Columns mirror the fields documented in
../README.md §Persistence Layout.
Inspect runtime status counts
psql "$RTMANAGER_POSTGRES_PRIMARY_DSN" -c \
"SELECT status, COUNT(*) FROM rtmanager.runtime_records GROUP BY status"
Inspect the operation log for a game
psql "$RTMANAGER_POSTGRES_PRIMARY_DSN" -c \
"SELECT id, op_kind, op_source, outcome, error_code,
started_at, finished_at
FROM rtmanager.operation_log
WHERE game_id = 'game-01HZ...'
ORDER BY started_at DESC, id DESC
LIMIT 50"
Inspect the latest health snapshot
psql "$RTMANAGER_POSTGRES_PRIMARY_DSN" -c \
"SELECT game_id, container_id, status, source, observed_at, details
FROM rtmanager.health_snapshots
WHERE game_id = 'game-01HZ...'"
Inspect Redis runtime-coordination keys
# Stream offsets
redis-cli GET rtmanager:stream_offsets:startjobs
redis-cli GET rtmanager:stream_offsets:stopjobs
# Per-game lease (only present while an operation is in flight)
redis-cli GET rtmanager:game_lease:game-01HZ...

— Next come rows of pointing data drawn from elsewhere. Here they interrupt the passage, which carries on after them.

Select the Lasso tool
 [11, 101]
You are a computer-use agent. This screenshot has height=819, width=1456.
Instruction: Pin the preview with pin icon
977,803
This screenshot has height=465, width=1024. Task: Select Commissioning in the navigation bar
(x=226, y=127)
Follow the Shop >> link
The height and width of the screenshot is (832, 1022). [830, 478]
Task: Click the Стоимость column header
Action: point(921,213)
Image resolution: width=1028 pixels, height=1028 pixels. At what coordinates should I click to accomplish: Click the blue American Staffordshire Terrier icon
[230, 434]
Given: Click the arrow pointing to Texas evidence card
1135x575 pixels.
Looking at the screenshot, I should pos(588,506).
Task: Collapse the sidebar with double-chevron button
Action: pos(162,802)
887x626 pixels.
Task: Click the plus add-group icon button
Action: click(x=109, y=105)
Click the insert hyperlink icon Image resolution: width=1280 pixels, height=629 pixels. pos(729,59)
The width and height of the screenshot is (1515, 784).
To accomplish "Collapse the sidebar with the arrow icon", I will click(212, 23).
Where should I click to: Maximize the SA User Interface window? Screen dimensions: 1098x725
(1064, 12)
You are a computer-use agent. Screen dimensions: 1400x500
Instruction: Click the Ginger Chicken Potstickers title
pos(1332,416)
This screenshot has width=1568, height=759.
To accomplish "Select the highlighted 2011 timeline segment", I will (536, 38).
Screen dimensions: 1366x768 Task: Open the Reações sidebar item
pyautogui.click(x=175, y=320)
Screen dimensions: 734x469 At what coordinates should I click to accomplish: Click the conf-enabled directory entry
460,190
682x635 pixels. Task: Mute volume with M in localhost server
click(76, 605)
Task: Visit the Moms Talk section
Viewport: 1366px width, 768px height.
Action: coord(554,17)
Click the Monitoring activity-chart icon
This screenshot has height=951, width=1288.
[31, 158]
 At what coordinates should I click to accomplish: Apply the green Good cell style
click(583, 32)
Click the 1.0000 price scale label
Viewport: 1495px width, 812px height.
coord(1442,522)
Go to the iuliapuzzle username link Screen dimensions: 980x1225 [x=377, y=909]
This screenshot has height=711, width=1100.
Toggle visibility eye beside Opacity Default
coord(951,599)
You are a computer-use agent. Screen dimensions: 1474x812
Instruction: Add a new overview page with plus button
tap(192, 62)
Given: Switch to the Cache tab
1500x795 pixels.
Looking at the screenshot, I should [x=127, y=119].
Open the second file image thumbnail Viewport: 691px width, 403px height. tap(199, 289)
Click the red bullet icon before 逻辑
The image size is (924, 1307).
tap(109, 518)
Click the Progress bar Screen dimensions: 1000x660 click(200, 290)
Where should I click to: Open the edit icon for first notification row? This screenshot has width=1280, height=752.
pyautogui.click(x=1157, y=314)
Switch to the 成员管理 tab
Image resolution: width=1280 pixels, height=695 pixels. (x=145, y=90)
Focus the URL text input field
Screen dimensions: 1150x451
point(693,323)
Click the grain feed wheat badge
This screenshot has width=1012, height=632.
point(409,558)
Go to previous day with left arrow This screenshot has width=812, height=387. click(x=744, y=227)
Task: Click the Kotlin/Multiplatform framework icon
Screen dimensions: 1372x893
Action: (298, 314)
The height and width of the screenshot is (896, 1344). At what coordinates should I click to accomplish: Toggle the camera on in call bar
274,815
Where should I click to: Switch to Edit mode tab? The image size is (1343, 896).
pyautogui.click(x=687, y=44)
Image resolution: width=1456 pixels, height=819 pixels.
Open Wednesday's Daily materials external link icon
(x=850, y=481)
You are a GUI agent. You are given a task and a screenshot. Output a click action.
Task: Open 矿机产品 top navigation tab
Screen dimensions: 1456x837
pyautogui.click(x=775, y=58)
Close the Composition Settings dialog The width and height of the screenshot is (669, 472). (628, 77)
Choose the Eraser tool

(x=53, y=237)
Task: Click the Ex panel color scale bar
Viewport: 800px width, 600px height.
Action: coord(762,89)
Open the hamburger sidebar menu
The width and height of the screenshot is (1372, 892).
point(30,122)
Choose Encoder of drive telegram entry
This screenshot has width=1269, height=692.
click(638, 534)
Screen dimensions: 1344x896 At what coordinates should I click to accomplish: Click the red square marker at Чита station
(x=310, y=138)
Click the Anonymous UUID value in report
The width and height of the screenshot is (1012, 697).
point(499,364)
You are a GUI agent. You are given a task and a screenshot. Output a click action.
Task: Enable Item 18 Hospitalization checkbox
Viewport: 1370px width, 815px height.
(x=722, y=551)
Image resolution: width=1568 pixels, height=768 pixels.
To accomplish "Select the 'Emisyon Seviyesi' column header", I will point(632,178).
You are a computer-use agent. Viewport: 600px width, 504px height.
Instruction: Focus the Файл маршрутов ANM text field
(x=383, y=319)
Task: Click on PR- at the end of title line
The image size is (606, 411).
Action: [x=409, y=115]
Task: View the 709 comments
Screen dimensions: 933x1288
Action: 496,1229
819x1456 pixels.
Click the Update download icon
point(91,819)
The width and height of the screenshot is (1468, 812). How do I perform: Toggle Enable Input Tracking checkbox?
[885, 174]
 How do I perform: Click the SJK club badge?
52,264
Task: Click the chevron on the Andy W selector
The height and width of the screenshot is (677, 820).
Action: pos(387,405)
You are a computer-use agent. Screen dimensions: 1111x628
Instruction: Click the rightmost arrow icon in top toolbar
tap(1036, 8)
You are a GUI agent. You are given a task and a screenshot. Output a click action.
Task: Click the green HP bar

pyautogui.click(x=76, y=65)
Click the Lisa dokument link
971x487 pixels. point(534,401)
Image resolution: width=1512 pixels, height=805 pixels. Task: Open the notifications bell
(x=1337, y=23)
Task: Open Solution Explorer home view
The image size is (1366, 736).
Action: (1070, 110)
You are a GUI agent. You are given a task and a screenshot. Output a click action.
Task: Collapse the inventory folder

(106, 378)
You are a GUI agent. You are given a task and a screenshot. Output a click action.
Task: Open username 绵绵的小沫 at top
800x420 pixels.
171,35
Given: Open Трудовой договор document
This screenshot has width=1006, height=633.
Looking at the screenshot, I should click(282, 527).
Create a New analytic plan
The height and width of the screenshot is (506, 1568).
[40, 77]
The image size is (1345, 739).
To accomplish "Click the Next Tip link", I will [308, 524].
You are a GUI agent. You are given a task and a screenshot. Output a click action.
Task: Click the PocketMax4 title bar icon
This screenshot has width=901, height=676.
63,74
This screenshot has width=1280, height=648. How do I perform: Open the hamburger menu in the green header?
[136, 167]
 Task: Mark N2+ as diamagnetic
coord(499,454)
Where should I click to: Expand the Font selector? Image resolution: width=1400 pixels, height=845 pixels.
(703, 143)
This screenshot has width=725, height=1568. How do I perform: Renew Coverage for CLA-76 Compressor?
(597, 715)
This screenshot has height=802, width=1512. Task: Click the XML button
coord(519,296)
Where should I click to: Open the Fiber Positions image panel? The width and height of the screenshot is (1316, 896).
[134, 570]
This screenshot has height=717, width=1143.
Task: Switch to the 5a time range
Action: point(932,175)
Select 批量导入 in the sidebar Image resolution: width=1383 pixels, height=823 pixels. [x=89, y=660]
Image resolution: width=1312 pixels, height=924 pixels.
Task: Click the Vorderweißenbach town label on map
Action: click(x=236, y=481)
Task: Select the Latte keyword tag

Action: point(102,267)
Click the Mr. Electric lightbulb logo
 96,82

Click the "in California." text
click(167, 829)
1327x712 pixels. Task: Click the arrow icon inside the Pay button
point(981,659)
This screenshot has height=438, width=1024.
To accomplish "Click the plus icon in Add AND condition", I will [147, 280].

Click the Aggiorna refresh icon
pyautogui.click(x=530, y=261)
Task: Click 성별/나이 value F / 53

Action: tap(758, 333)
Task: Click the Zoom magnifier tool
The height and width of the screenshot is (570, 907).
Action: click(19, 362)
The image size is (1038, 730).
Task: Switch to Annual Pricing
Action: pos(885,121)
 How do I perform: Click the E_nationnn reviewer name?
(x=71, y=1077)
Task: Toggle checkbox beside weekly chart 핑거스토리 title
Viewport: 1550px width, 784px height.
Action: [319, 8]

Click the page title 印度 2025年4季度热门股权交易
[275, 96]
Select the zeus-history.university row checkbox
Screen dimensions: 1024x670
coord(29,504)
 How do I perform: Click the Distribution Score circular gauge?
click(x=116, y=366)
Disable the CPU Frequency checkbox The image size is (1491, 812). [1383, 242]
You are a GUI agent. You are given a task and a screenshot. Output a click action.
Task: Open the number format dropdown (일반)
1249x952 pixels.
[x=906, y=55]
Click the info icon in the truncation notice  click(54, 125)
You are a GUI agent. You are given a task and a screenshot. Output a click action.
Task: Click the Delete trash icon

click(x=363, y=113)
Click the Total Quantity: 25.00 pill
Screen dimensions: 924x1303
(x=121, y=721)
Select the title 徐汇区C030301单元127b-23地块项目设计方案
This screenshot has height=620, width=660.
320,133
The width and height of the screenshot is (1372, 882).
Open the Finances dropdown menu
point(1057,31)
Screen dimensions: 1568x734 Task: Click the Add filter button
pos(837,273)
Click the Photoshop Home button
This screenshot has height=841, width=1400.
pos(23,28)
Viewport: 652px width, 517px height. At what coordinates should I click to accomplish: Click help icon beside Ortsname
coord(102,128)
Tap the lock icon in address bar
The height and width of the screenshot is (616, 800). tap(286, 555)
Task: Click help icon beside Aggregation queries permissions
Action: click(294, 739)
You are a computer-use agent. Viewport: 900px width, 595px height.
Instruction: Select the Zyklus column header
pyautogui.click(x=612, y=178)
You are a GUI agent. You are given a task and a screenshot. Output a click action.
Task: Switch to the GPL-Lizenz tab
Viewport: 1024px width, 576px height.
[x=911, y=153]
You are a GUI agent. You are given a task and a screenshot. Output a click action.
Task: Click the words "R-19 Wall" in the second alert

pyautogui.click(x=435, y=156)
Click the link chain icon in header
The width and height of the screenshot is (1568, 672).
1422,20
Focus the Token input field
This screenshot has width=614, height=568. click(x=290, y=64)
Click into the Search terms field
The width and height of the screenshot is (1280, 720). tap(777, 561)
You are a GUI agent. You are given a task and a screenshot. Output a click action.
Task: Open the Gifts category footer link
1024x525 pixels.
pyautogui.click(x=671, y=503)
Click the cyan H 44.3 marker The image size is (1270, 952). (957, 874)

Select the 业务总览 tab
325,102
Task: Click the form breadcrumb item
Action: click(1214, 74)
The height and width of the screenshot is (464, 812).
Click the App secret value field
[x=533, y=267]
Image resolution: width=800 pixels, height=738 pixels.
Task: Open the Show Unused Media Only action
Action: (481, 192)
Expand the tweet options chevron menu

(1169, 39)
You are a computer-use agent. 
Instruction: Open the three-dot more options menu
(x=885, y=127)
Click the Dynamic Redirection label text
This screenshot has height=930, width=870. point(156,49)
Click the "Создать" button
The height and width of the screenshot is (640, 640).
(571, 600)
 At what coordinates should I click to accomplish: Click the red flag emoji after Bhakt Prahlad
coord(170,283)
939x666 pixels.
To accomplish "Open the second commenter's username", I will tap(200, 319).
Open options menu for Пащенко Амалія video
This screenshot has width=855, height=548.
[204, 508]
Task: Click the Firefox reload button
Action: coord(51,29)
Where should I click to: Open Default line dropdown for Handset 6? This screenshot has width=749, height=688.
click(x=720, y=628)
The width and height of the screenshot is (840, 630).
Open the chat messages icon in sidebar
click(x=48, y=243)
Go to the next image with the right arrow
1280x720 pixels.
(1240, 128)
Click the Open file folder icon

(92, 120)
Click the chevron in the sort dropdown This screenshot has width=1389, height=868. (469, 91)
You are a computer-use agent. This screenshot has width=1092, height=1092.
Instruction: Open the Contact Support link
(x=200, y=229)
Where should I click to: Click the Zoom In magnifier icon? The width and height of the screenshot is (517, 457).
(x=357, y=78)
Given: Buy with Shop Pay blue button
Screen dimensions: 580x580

redis-cli TTL rtmanager:game_lease:game-01HZ...
# Recent stream entries
redis-cli XRANGE runtime:start_jobs - + COUNT 20
redis-cli XRANGE runtime:job_results - + COUNT 20
redis-cli XRANGE runtime:health_events - + COUNT 50
# Stream metadata
redis-cli XINFO STREAM runtime:start_jobs
redis-cli XINFO STREAM runtime:stop_jobs
redis-cli XINFO STREAM runtime:health_events